Of 223 screened articles, there were nine studies published between January 2006 and July 2007, including a total of 4,599 patients with RCC, or other solid tumors, that met criteria for this analysis. For patients assigned sorafenib, the overall incidence of all-grade and high-grade (ie, grade 3 or 4) hypertension was 23.4% (95% CI 16.0%-32.9%) and 5.7% (2.5%-12.6%), respectively. No significant difference was noted between patients with RCC or a non-RCC malignancy (all grade: RR 1·03 [95% CI 0.73-1.45], p = 0·89; high-grade: RR 1·23 [0.76-1.99], p = 0·40) who were assigned sorafenib. Sorafenib was associated with a significantly increased risk of all-grade hypertension in patients with cancer with an RR of 6.11 (2.44-15.32], p < 0·001), compared with controls.
Thus, patients with cancer-assigned sorafenib have a significant risk of developing hypertension. Appropriate monitoring and treatment is strongly recommended to prevent cardiovascular complications.

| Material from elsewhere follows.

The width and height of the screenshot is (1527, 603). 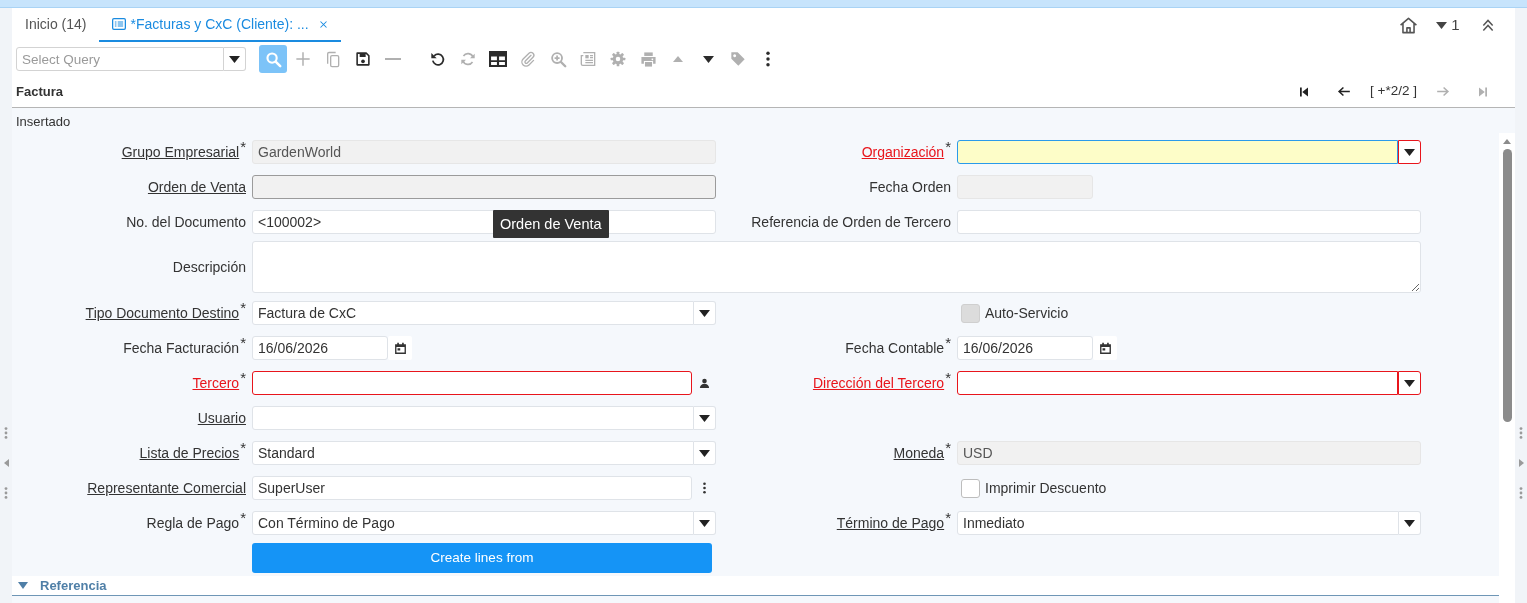 I want to click on field-label: Referencia de Orden de Tercero, so click(x=851, y=222).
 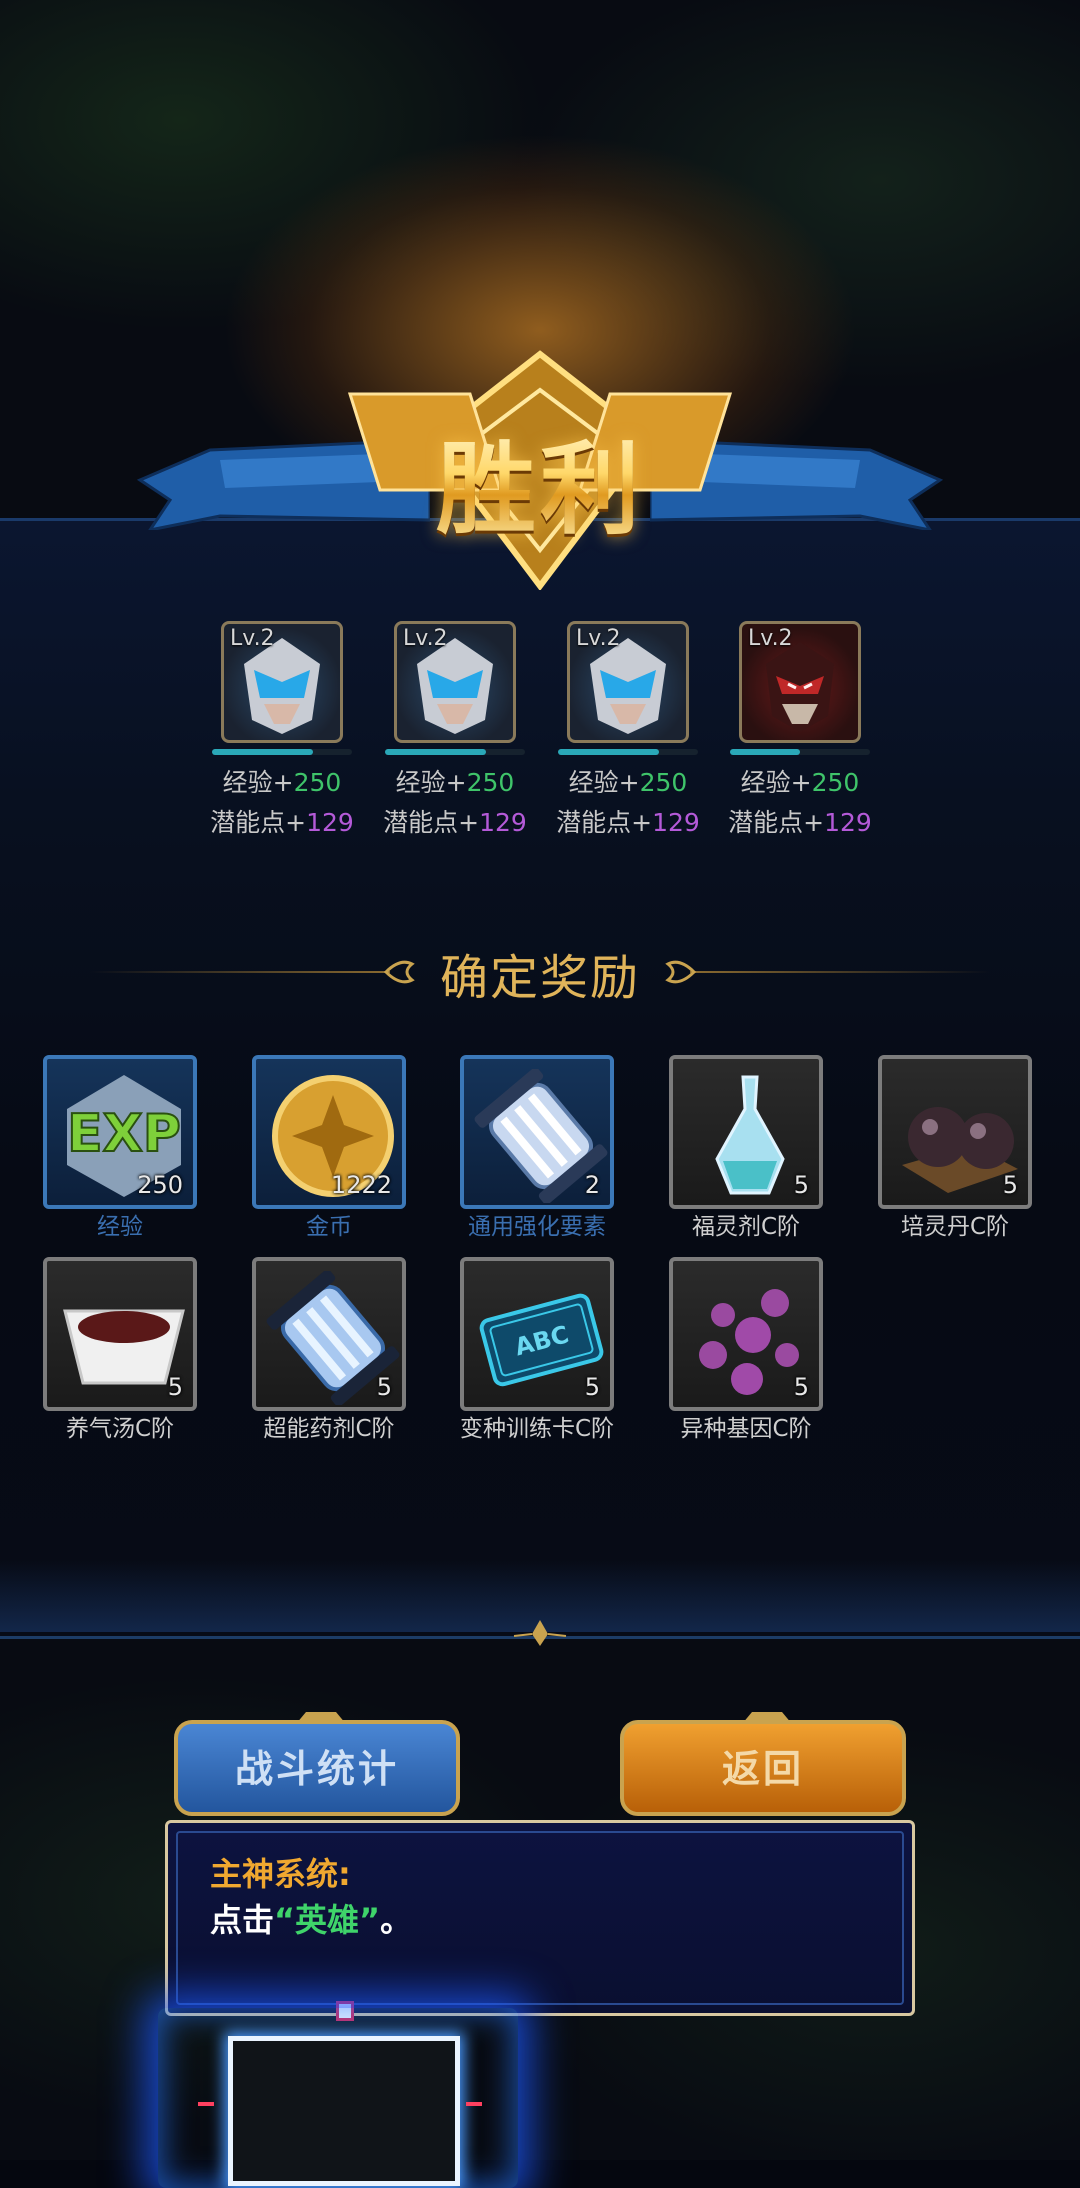 What do you see at coordinates (540, 978) in the screenshot?
I see `rewards-title: 确定奖励` at bounding box center [540, 978].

Although not a described toxicity in phase I trials, larger phase II and III trials, as well as the expanded access program, have indicated that hypertension is a common observation in sorafenib-treated patients, occurring in 16.0%-42.6% of treated subjects. By the current analysis, the occurrence is expected in nearly one in four treated patients. Although the mechanism is not established, it is notable that other angiogenesis inhibitors, including sunitinib and bevacizumab, demonstrate similar rates of hypertension.5 Possible mechanisms include the effect of impaired angiogenesis leading to a decrease in the density of microvessels (rarefaction), damage to endothelial cells resulting in decreased nitric-oxide production and oxidative stress, and changes in neuro-hormonal factors or rennin/aldosterone. The latter mechanism seems less likely in light of the findings of Veronese et al, in which no significant change in humoral factors, including serum total catcholamines, epinephrine, norepinephrine, endothelin 1, renin and aldosterone were observed among 20 patients after three weeks of sorafenib treatment despite the occurrence of hypertension in 15 (75%).6
The optimal management of sorafenib-associated hypertension remains unresolved. What is clear is that blood pressure should be carefully monitored from the beginning of therapy and promptly treated. By this analysis, severe hypertension occurred in 5.7% of treated patients, and adverse outcomes, including myocardial infarction4 and posterior leukoencephalopathy syndrome,7 have been noted to occur under such circumstances. Until there is data available to guide in the choice of pharmacological agents to manage sorafenib-associated hypertension, it might be prudent to avoid drugs metabolized by the cytochrome P450 enzyme system (such as non-dihydropyridine calcium channel blockers such as verapamil and diltiazem). In contrast, dihydropyridine calcium channel blockers (amlodipine and nifedipine), ACE inhibitors, and angiotensin-receptor blockers are reasonable choices for initial management.
Thus, sorafenib treatment is associated with a significant risk of developing hypertension. Oncologists must be aware of this, monitor blood pressure carefully, and institute antihypertensive management promptly.